Eso es lo que Sam nunca podrá comprender: por qué Edgar se decidió a anunciar que iba a casarse con Callie la primera noche que pasaron en Toronto. En su opinión, no había ninguna necesidad. Callie no estaba embarazada y, que Sam supiera, tampoco lo estuvo después. Quizá fuera demasiado pequeña, o no se hubiera desarrollado normalmente. Edgar se anticipó a todo e hizo lo que nadie le obligaba a hacer; cargó precisamente con aquello de lo que había huido. ¿Sentía remordimientos, acaso pensaba que hay cosas que no se pueden esquivar? Dijo que Callie y él iban a casarse. Pero eso no era lo que pensaban hacer, no era ese el plan. Cuando Sam los miró en el tren y los tres se echaron a reír, aliviados, no pudo ser porque presintieran que todo acabaría así. Simplemente se rieron. Eran felices. Eran libres.

Al cabo de cincuenta años es demasiado tarde para preguntar, piensa Sam. E incluso en su momento se quedó demasiado sorprendido. Edgar se transformó en una persona que él no reconocía. Callie se echó atrás, asumió el penoso papel de mujer. Los momentos de felicidad que había compartido con ellos permanecieron en su cabeza, pero nunca llegó a entender nada. En realidad, y, como parece ser el caso, ¿tales momentos significan que tenemos una vida de felicidad con la que solo nos cruzamos ocasional y conscientemente? ¿Acaso arrojan esta luz antes y después de que podamos desechar cuanto nos ha ocurrido en la vida, o lo que hemos hecho para que ocurriera?

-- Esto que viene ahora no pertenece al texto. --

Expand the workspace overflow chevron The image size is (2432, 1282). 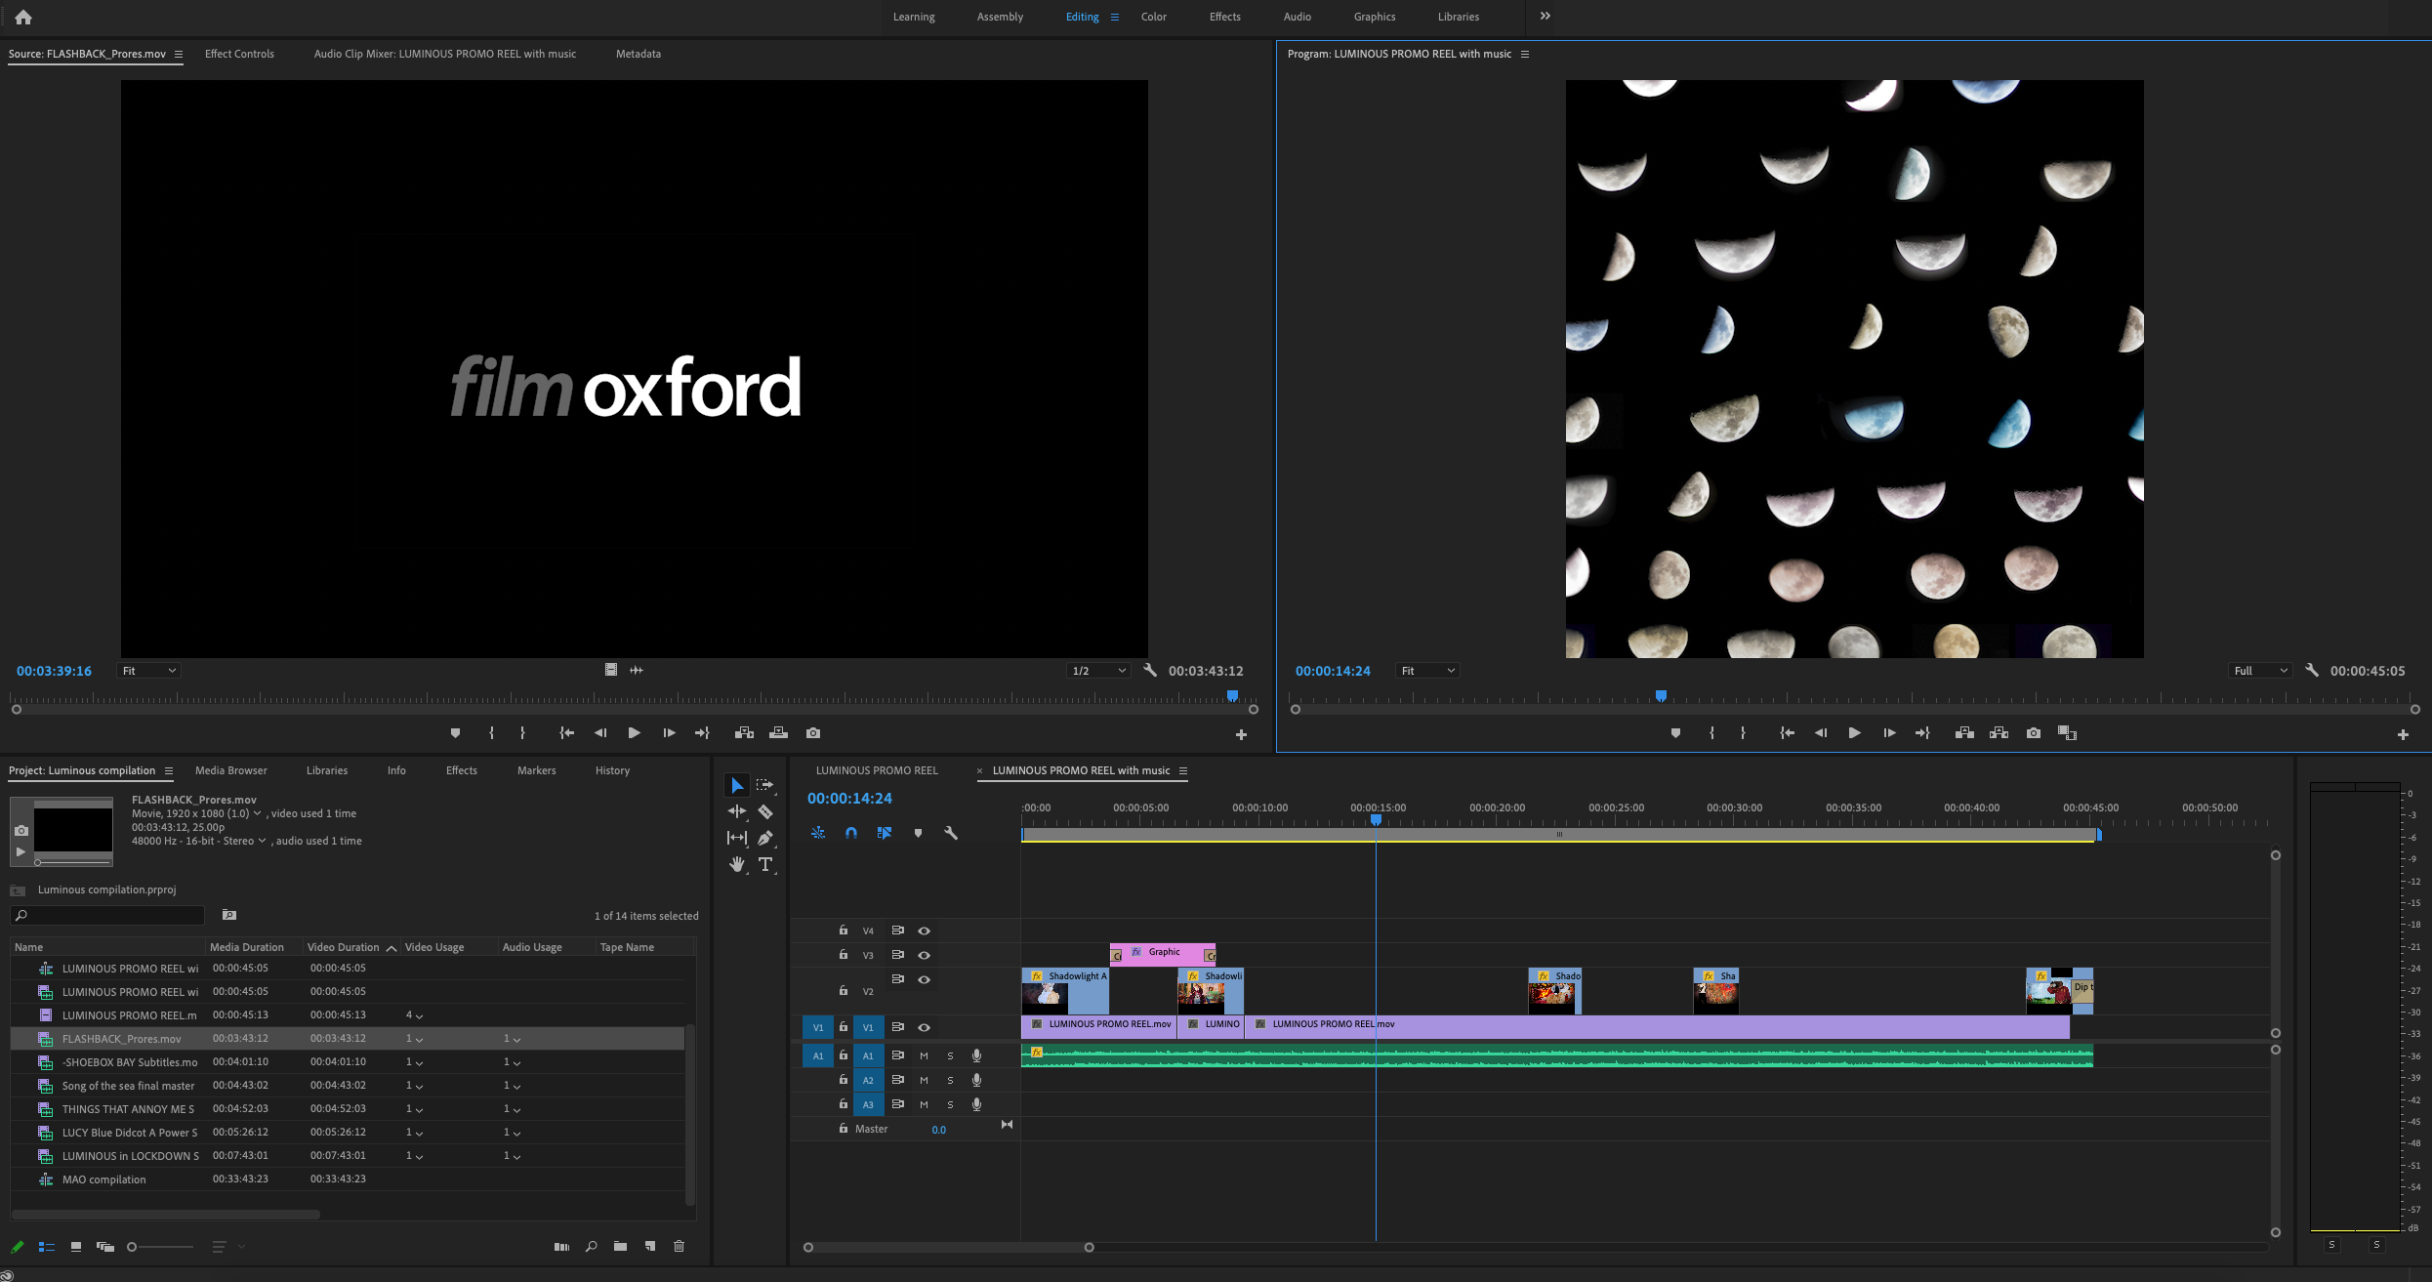(x=1545, y=16)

Cuando Callie sube arriba no hace la menor alusión a la fotografía de boda.

—Ha llegado el electricista —dice—. Así que tendré que vigilarle un poco. No me apetece nada que me cobre un dineral por quedarse ahí abajo fumando tranquilamente.

Sam empieza a comprender qué cosas no deben ni mencionarse. La señorita Kernaghan, la casa de huéspedes, la pista de patinaje. Los viejos tiempos. A quien se ha quedado le resulta muy molesto que quien se ha marchado machaque en los viejos tiempos, como un sutil insulto. Y Callie también empieza a aprender a no preguntarle cuánto le ha costado su casa, cuánto le cuesta su finca compartida en Hawai, cuánto se ha gastado en las vacaciones y en la boda de su hija; en suma, está comprendiendo que jamás averiguará cuánto dinero tiene.

Sam se da cuenta de que a Callie le gustaría saber otra cosa. Ve la pregunta asomando a los círculos pintados de azul que rodean sus ojos, unos ojos que ponen de manifiesto toda una vida de cálculos y esfuerzos que han dado buen resultado.

¿Qué quiere Sam? Eso es lo que le gustaría saber a Callie.

Sam está a punto de decirle que a lo mejor se queda hasta que lo averigüe. Que quizá sea su huésped.

—Creo que a Edgar no le apetece salir —dice Sam—. Eso me ha parecido.

—No —replica Callie—. Está bien así.